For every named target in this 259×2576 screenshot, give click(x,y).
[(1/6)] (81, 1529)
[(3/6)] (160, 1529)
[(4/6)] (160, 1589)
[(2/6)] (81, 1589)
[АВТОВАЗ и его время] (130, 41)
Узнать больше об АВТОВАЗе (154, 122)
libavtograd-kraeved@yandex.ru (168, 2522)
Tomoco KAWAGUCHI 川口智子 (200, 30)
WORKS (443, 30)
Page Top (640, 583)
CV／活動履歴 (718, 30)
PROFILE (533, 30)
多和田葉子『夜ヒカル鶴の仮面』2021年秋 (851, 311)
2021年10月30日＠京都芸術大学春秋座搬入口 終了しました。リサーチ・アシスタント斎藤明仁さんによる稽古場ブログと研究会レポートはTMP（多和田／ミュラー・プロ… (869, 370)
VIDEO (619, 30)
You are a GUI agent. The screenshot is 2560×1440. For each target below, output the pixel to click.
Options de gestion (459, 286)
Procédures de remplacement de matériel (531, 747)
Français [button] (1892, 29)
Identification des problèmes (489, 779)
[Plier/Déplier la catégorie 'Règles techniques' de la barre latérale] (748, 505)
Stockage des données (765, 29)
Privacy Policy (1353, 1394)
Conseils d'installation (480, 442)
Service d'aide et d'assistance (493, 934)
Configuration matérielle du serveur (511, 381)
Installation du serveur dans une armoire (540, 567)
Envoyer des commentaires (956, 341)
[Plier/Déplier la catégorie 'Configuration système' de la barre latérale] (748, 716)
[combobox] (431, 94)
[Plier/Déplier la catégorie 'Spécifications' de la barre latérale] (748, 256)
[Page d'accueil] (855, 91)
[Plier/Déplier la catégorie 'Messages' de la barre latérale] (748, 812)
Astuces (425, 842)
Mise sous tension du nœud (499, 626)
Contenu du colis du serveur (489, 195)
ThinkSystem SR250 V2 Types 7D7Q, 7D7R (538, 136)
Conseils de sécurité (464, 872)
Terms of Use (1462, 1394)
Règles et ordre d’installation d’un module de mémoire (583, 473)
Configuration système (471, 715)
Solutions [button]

..........

Task requirements
The answer is the full set of records above, repeated exactly.

Response area
For every named target in this 259×2576 screenshot, give click(x,y).
[(1/6)] (81, 1529)
[(3/6)] (160, 1529)
[(4/6)] (160, 1589)
[(2/6)] (81, 1589)
[АВТОВАЗ и его время] (130, 41)
Узнать больше об АВТОВАЗе (154, 122)
libavtograd-kraeved@yandex.ru (168, 2522)
Tomoco KAWAGUCHI 川口智子 (200, 30)
WORKS (443, 30)
Page Top (640, 583)
CV／活動履歴 (718, 30)
PROFILE (533, 30)
多和田葉子『夜ヒカル鶴の仮面』2021年秋 (851, 311)
2021年10月30日＠京都芸術大学春秋座搬入口 終了しました。リサーチ・アシスタント斎藤明仁さんによる稽古場ブログと研究会レポートはTMP（多和田／ミュラー・プロ… (869, 370)
VIDEO (619, 30)
You are a GUI agent. The screenshot is 2560×1440. For each target below, output the pixel to click.
Options de gestion (459, 286)
Procédures de remplacement de matériel (531, 747)
Français [button] (1892, 29)
Identification des problèmes (489, 779)
[Plier/Déplier la catégorie 'Règles techniques' de la barre latérale] (748, 505)
Stockage des données (765, 29)
Privacy Policy (1353, 1394)
Conseils d'installation (480, 442)
Service d'aide et d'assistance (493, 934)
Configuration matérielle du serveur (511, 381)
Installation du serveur dans une armoire (540, 567)
Envoyer des commentaires (956, 341)
[Plier/Déplier la catégorie 'Configuration système' de la barre latérale] (748, 716)
[combobox] (431, 94)
[Plier/Déplier la catégorie 'Spécifications' de la barre latérale] (748, 256)
[Page d'accueil] (855, 91)
[Plier/Déplier la catégorie 'Messages' de la barre latérale] (748, 812)
Astuces (425, 842)
Mise sous tension du nœud (499, 626)
Contenu du colis du serveur (489, 195)
ThinkSystem SR250 V2 Types 7D7Q, 7D7R (538, 136)
Conseils de sécurité (464, 872)
Terms of Use (1462, 1394)
Règles et ordre d’installation d’un module de mémoire (583, 473)
Configuration système (471, 715)
Solutions [button]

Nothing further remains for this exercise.